Users
The Users area allows you to manage who has access to your Bragi environment.
Your control depends on the identity provider you have configured. See Identity Provider for details.
Identity (Built‑in)
If you are using Bragi’s built‑in Identity provider:
Users are fully managed within Bragi.
Bragi stores usernames, passwords, and assigned permissions.
Permissions can be scoped on both a per‑user and role basis, enabling fine‑grained access control.
This mode is often suited to smaller deployments or isolated environments without enterprise identity systems.
External Identity Providers (Active Directory and Entra ID)
If you are using an externally managed identity provider like Entra (Azure Active Directory):
Users and groups are created and maintained externally.
Bragi imports user and group information based on your configured synchronisation rules.
Permissions are controlled by mapping groups to Bragi App Roles.
This approach centralises user lifecycle management and aligns Bragi permissions with enterprise identity policies.
App Roles
App Roles provide the bridge between external identity groups and Bragi’s permission sets.

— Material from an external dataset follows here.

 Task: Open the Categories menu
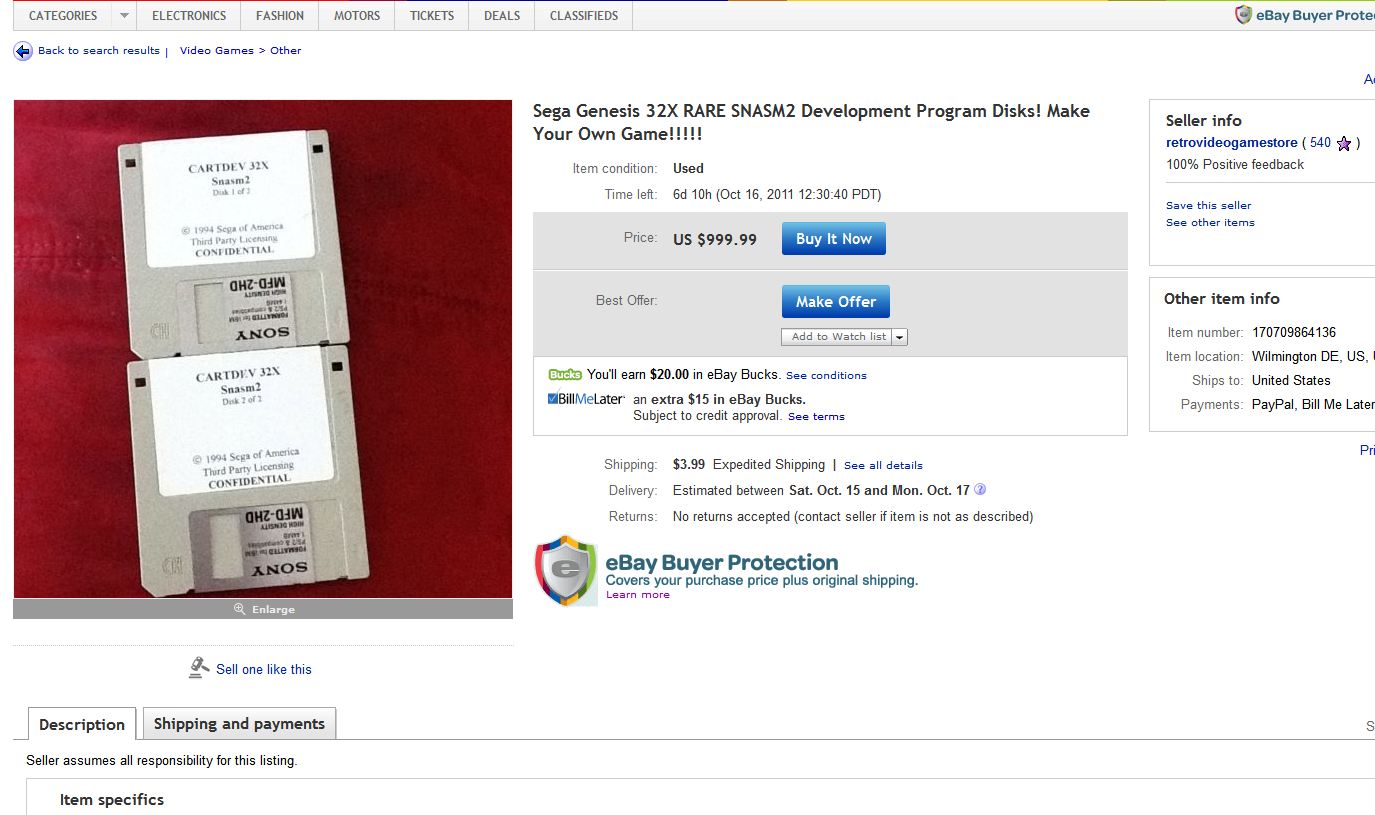pos(63,16)
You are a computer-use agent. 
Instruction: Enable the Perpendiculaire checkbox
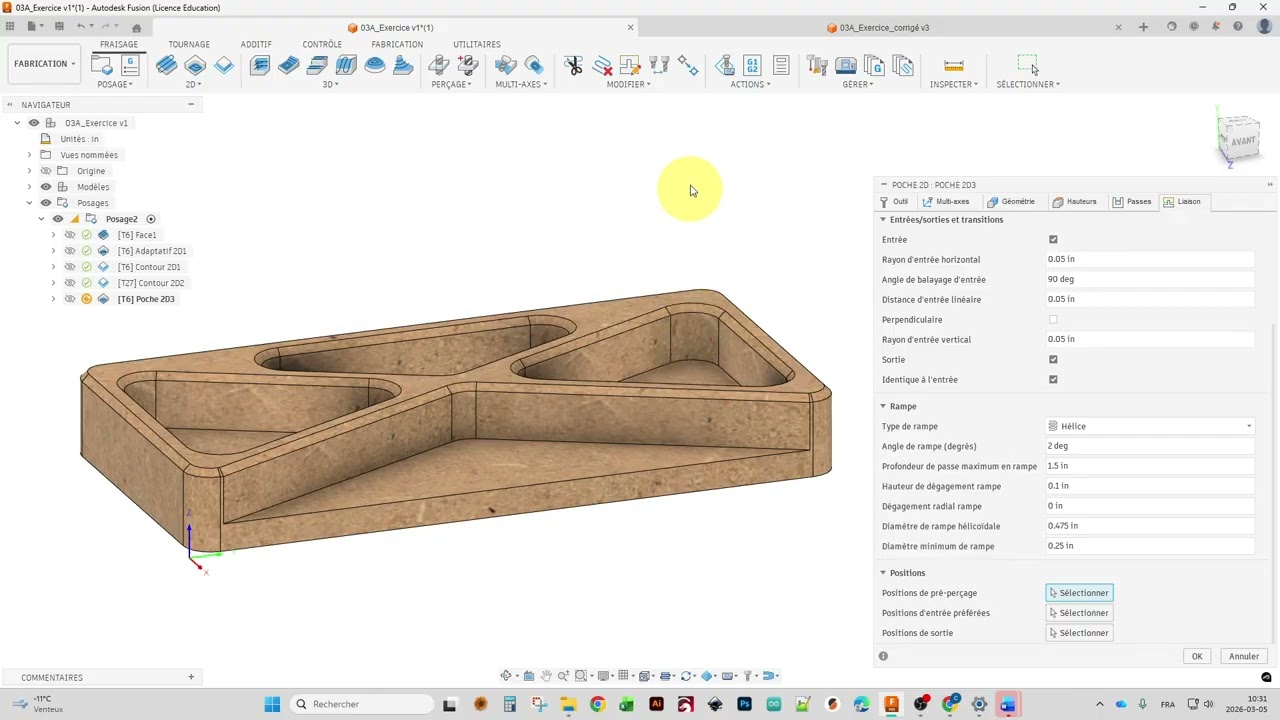tap(1053, 320)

They allow you to map Active Directory or Entra ID groups to specific permissions within Bragi.
Modifying App Roles
To configure an App Role:
Navigate to Users.
Click the + button to create a new App Role.
App Role Fields
Field | Description |
|---|---|
Active Directory Group | The external group (AD/Entra) to be mapped. |
Description | Free‑text field describing the purpose of the role or mapping. |
Basic Access (checkbox) | Grants standard login and read‑only capabilities. Required for users to access Bragi at all. |
Global Admin (checkbox) | Grants unrestricted administrative permissions across Bragi. |
Maintainer (checkbox) | Grants operational access (e.g. warehouses, services, scheduled jobs). |
Deployer (checkbox) | Allows build and deployment actions to be executed. |
Editor (checkbox) | Allows editing of application configurations and related settings. |
How App Roles Work
App Roles are additive:
If a user belongs to any group with a given permission, that permission is granted.
Lack of permissions in other groups does not revoke existing rights.
This simplifies configuration and avoids conflicts between group mappings.
Example: Role Assignments
Example groups: Finance, Audit, IT, and Bragi_Viewers
Finance → Basic Access + Maintainer + Editor (view and update warehouse configs).
IT → Global Admin (full system access).
Audit → Deployer (deployment rights).
Bragi_Viewers → Basic Access only (login + view configs, but cannot edit or deploy).
Resulting behaviour:
Users in both Finance and Audit inherit both sets of permissions:
From Finance: Basic Access, Maintainer, Editor
From Audit: Deployer
Effective permissions always equal the union of all group mappings.